舞蛙堂本舗リターンズ!~スタジオMダンスアカデミーblog

ダンス(フラ・ベリーダンス他)と読書と旅行とカエル三昧の日々を綴る徒然日記。

落照の獄

2009-09-29 18:42:16 | ぼくはこんな本を読んできた
ヨムヨムで発表された小野不由美さんの人気シリーズ「十二国記」最新作『落照の獄』は、なんと予想を痛快に裏切り、初登場の国「柳」の話でした!!

十二国記という名称通り、このシリーズの舞台となっている世界には12の国があるのですが、そのすべてが描かれている訳ではありません。
登場人物達の話題に上ることはあっても、直接語られたことはなく、王や麒麟の名すらわからない国も僅かにあります。
そんな国の一つが、今回描かれた柳だったのです。

描かれた事はないと言っても、柳は幾度となく間接的に片鱗を覗かせていました。
一つは、長く続いた法治国家として。もう一つは、今や傾国の兆しを見せている国として。
その不気味な様子は、最新の(現時点で最後の)短編集でも触れられています。

今回の短編では、そんな柳の傾国の象徴とも言うべき事件が、法曹界に身を置く主人公の視点から語られます。

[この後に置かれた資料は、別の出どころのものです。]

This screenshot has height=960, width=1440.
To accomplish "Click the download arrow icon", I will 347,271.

柳は、賢帝の下で百年以上にわたって繁栄を維持してきました(以前も触れたように、この世界では善政を敷いていれば王様は何百年でも生き続けられます)。
その根幹となっていたのが良く整備された法制度です。特に死刑は名目のみで実際には適用しないと王によって定められており、良い治安を保ってきました。

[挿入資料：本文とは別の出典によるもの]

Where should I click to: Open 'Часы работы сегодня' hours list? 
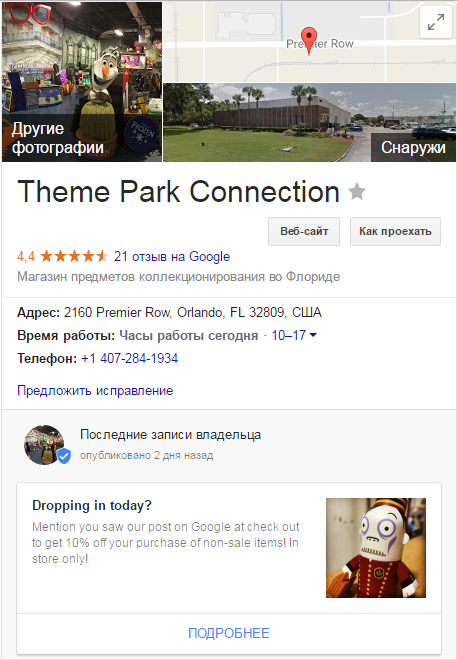189,335
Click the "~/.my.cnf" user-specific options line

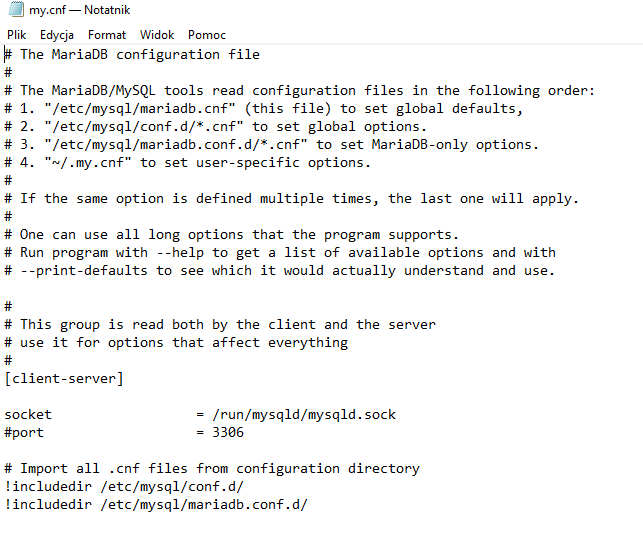(x=190, y=162)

ところが、これまでに類を見ない凶悪殺人犯が出現。あまりの悪逆非道に、民は死罪でなければ納得できぬと叫び始めました。
確かにこの罪人は万死に値するほどの男です。しかし、死罪を持ち出せば長年の慣習を破る事になり、そうすれば今後も死罪の濫用が起こるのではないか…? 主人公や周囲の人々は深く苦悩します。

そして、彼らの苦悩をさらに深めているのは、他ならぬ王の態度です。
名君だったはずの王が、この罪人に対しては丸投げとしか思えないような見解しか示さない。のみならず、政全般に対して、もはや王はまともに対応する気がないのでは…?

どうやら、柳を徐々に蝕みつつある荒廃は、王に原因があるとしか思えません。
しかし物語では王自身の登場は一切なし。我々読者も、主人公達と同じように不安を抱かずにはいられません。
王のような傑物でもないのに出しゃばろうとする公子ばかりが目につき、余計不安を煽ります。

おそらく、今回の物語は序章に過ぎず、これから柳全体の様子も王の人物像も明らかにされてゆくと思われます。

小野不由美様、じらすじらす~~!!
あんまり勿体ぶらないで、数年ぶりの文庫新作を出して頂きたいと、無責任なファンとしては願ってしまいますわ。